Swarming differentiation has been studied mostly in Gram-negative rods and much has been learned about the regulatory mechanisms of swarming in Serratia liquefaciens, Serratia marcescens, Salmonella typhimurium, Xenorhabdus nematophilus, Vibrio parahaemolyticus, Pseudomonas aeruginosa, Yersinia enterocolitica and Escherichia coli, as well as in P. mirabilis (Belas et al., 1991 ; Eberl et al., 1996
; Givaudan & Lanois, 2000
; Harshey & Matsuyama, 1994
; ORear et al., 1992
; Rashid & Kornberg, 2000
; Stewart et al., 1997
; Young et al., 1999
). Characterization of swarming-defective mutants demonstrated that molecular components of both the chemotaxis system and flagellar apparatus are essential for swarming differentiation in all the Gram-negative bacteria studied so far (Belas et al., 1991
, 1995
; Burkart et al., 1998
; Givaudan & Lanois, 2000
; Gygi et al., 1995
; ORear et al., 1992
; Young et al., 1999
).

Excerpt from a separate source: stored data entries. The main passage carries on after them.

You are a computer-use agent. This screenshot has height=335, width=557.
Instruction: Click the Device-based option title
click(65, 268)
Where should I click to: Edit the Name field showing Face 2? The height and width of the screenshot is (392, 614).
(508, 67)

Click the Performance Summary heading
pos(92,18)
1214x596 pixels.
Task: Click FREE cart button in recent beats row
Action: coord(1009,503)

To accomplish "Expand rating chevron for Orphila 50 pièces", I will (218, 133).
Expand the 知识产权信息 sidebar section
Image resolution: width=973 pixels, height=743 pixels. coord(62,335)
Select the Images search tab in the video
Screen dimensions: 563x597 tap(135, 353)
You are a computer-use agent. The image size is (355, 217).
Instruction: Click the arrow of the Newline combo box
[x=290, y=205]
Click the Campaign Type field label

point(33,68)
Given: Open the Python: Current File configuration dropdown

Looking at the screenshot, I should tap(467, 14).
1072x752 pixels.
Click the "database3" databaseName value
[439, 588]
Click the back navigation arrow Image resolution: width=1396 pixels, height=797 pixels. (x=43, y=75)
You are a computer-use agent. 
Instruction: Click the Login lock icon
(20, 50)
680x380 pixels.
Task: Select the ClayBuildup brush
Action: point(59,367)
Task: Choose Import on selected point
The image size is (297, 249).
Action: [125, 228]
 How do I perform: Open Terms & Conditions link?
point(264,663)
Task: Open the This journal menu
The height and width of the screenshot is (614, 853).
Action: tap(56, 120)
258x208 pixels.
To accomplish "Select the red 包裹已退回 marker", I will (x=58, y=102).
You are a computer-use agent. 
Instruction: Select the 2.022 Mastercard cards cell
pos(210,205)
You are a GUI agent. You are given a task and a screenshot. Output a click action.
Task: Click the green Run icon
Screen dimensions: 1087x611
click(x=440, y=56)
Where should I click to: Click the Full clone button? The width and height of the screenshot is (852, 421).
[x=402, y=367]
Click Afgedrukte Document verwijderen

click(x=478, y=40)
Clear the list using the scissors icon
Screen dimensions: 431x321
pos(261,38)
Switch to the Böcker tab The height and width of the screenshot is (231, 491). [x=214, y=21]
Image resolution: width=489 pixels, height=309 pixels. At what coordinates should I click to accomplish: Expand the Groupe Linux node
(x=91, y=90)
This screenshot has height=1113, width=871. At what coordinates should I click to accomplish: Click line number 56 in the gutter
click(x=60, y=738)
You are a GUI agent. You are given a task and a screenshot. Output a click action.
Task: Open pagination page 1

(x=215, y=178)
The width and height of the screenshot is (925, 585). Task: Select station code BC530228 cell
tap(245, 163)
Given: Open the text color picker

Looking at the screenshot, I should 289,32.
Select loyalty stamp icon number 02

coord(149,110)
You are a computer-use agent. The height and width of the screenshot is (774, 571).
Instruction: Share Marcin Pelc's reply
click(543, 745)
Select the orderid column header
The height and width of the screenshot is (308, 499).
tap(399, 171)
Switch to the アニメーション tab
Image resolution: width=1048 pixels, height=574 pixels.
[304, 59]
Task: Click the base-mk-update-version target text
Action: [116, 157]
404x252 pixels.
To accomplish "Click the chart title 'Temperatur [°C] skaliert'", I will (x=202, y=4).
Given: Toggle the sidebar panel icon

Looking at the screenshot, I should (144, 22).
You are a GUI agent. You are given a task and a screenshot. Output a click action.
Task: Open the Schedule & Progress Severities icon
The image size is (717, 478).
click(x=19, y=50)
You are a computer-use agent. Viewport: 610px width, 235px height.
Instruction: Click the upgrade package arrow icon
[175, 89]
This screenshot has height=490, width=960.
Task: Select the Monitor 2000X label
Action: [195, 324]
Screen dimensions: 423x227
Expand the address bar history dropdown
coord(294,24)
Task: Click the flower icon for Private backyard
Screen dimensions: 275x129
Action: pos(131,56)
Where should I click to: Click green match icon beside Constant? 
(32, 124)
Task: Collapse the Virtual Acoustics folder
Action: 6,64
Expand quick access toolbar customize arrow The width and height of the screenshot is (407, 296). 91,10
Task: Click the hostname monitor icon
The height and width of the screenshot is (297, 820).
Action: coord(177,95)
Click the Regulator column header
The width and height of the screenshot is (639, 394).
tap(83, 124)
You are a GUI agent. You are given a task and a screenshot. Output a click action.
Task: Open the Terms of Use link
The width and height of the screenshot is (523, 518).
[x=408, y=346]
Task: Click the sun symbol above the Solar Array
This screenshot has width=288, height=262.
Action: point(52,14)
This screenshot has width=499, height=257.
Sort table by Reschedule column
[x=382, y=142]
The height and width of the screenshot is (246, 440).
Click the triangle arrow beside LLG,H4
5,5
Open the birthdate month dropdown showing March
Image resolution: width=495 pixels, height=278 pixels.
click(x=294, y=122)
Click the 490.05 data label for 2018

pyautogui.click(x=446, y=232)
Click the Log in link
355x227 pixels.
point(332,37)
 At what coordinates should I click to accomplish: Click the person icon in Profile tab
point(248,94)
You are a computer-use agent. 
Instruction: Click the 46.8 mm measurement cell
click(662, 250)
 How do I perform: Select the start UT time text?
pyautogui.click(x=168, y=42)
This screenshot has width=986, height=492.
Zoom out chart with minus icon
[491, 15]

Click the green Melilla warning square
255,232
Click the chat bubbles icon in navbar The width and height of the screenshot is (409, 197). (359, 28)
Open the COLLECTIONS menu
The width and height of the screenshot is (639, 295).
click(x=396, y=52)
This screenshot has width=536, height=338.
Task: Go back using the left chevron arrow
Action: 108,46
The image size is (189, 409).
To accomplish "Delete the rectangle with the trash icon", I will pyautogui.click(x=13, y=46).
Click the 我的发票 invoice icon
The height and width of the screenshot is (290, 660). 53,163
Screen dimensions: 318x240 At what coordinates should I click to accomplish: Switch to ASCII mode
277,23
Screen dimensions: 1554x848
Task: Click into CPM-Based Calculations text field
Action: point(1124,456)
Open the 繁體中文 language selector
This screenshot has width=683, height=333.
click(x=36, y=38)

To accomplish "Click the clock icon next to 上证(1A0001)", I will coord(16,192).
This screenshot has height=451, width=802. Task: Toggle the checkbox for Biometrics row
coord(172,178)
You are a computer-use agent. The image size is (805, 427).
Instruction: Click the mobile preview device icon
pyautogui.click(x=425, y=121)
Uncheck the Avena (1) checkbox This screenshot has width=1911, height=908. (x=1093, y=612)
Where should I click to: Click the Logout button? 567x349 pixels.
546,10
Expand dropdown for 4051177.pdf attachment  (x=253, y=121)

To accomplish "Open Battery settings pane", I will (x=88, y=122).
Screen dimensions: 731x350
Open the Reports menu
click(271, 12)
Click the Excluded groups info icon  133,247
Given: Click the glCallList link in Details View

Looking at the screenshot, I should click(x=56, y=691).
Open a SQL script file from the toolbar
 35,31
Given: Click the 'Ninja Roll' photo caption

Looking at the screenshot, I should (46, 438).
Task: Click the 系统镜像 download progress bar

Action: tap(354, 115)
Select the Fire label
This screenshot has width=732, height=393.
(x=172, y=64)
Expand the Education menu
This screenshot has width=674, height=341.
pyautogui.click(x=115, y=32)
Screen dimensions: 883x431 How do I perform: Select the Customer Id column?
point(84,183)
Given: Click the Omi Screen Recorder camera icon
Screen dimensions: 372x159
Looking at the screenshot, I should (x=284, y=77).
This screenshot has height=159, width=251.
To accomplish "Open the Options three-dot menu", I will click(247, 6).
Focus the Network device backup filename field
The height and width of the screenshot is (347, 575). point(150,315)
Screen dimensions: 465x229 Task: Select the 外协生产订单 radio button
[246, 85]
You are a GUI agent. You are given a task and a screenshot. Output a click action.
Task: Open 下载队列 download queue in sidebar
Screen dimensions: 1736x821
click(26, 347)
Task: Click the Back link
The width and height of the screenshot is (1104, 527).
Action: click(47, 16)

However, while the role of chemotaxis proteins in swarm-cell differentiation has not been clarified completely, the inability to swarm or to swarm properly exhibited by mutants defective in flagellar proteins (Belas et al., 1991
, 1995
; ORear et al., 1992
; Young et al., 1999
), in motor-switch proteins (Belas et al., 1995
; Burkart et al., 1998
) or in proteins involved in the assembly of flagellar filaments (Gygi et al., 1995
; Young et al., 1999
), is consistent with the essential role played by a functional flagellum-mediated motility for the differentiation of hyperflagellated swarm cells.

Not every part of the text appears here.